EVANGILE – selon Saint Marc 6, 30-34

RETOUR DE MISSION : REPOSEZ-VOUS UN PEU
Dimanche dernier, nous avions assisté à l’envoi en mission des Douze pour la première fois (Mc 6,7-13) ; et Marc décrivait rapidement la façon dont ils s’en étaient acquittés : « Ils partirent, et proclamèrent qu’il fallait se convertir. Ils expulsaient beaucoup de démons, faisaient des onctions d’huile à de nombreux malades, et les guérissaient. » (6,12-13). Ils ont donc fait très exactement ce qu’ils voient Jésus faire depuis le début de leur rencontre : guérir les malades, chasser les démons, enseigner ; Marc veut certainement faire entendre à ses lecteurs que la mission des Douze est dans la parfaite continuité de celle de Jésus.

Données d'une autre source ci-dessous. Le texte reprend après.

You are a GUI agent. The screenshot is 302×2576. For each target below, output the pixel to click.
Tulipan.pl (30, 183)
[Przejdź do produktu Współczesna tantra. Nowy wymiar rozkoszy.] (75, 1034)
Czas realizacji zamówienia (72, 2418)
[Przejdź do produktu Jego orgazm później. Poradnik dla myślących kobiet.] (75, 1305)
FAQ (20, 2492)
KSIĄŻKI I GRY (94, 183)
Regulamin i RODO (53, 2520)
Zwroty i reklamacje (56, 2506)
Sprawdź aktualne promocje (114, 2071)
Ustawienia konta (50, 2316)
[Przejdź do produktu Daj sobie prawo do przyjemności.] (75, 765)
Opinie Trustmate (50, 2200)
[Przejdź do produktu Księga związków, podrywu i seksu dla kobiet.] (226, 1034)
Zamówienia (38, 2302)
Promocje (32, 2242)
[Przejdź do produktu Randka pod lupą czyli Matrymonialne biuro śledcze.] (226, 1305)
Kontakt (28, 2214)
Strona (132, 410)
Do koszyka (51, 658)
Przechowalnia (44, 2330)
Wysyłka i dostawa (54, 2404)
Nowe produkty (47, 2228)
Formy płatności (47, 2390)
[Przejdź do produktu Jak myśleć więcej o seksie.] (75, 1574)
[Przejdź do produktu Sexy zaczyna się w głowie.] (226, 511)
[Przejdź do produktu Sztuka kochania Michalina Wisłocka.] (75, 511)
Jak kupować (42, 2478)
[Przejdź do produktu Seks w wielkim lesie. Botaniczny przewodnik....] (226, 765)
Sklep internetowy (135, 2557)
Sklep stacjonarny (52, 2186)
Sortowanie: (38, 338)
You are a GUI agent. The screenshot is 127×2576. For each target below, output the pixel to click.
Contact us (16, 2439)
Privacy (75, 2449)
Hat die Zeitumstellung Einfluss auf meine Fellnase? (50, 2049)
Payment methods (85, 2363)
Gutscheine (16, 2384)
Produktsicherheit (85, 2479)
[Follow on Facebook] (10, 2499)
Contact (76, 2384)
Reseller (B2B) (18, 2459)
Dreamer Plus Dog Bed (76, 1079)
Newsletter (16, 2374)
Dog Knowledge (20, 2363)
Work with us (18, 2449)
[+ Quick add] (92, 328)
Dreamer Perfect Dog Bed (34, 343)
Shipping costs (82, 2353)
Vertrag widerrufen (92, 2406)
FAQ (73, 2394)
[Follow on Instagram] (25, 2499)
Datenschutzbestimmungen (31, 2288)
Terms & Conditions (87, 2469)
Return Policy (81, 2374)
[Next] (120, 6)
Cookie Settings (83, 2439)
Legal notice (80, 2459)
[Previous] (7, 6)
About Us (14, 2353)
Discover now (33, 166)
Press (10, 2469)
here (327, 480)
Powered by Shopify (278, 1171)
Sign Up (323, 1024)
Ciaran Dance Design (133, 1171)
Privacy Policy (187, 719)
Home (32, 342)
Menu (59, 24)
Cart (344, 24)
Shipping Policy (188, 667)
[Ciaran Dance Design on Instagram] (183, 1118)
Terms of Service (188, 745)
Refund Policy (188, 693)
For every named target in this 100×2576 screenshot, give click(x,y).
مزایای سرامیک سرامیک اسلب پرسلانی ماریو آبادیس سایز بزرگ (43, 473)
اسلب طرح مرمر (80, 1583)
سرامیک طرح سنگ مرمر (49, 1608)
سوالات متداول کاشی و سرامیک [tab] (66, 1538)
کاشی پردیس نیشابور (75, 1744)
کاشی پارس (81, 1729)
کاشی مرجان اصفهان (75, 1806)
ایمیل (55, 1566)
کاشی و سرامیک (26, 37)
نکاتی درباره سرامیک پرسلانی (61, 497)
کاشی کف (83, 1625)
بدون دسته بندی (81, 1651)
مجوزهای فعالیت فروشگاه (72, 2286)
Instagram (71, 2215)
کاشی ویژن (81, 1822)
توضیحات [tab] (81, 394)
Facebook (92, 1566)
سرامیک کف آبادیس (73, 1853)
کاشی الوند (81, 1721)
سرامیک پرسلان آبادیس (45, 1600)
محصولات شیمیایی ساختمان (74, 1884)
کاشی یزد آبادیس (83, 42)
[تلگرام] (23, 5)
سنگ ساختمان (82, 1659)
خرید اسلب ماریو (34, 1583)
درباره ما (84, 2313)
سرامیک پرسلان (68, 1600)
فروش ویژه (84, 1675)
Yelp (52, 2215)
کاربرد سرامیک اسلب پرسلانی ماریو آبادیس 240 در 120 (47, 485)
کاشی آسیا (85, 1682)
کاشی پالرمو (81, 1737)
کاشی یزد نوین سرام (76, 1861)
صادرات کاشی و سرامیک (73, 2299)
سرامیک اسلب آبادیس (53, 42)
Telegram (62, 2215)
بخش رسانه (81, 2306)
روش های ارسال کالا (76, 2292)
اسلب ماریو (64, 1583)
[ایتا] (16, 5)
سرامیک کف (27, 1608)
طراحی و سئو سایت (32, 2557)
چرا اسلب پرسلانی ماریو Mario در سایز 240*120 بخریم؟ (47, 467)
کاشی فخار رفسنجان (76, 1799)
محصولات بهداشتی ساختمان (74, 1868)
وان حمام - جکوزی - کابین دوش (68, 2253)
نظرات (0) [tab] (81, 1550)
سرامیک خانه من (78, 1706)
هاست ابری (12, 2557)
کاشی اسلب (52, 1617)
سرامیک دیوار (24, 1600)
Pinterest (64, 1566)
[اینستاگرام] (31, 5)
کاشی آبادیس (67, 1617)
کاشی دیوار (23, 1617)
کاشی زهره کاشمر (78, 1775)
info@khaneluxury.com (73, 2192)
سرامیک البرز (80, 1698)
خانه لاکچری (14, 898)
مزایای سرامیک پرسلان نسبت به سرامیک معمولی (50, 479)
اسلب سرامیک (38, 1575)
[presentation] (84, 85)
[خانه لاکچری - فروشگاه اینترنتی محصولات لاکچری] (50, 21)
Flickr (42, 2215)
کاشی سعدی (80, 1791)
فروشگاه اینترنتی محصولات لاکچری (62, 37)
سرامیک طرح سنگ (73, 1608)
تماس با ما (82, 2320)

Car il a pris bien soin de les décrire en parallèle ; on peut noter en effet que le début de la mission de Jésus et celui de la mission des Douze sont semblables : le lieu est le même (la Galilée), et surtout le contexte : Jésus a commencé « après que Jean (Baptiste) eut été livré » (1,14), les apôtres commencent à leur tour au moment de la mort du même Jean-Baptiste : puisque Marc raconte l’arrestation et l’exécution de Jean-Baptiste dans l’intervalle entre leur envoi en mission par Jésus et leur retour (6,17-29). Quant au contenu de l’enseignement, s’il n’est pas précisé, c’est parce qu’il ressemble certainement à celui du Maître, résumé par Marc au début de son évangile : « Après l’arrestation de Jean (Baptiste), Jésus partit pour la Galilée proclamer l’Evangile de Dieu ; il disait : « Les temps sont accomplis : le règne de Dieu est tout proche. Convertissez-vous et croyez à l’Evangile. » (Mc 1,14-15).
Voici donc maintenant le retour des Douze : « Après leur première mission, les apôtres se réunirent auprès de Jésus, et lui annoncèrent tout ce qu’ils avaient fait et enseigné. » C’est la première fois que Marc emploie le mot « apôtres » (qui signifie « envoyés » en mission), jusqu’ici il les appelait les « disciples » (« enseignés ») : désormais, ils partageront la mission de Jésus.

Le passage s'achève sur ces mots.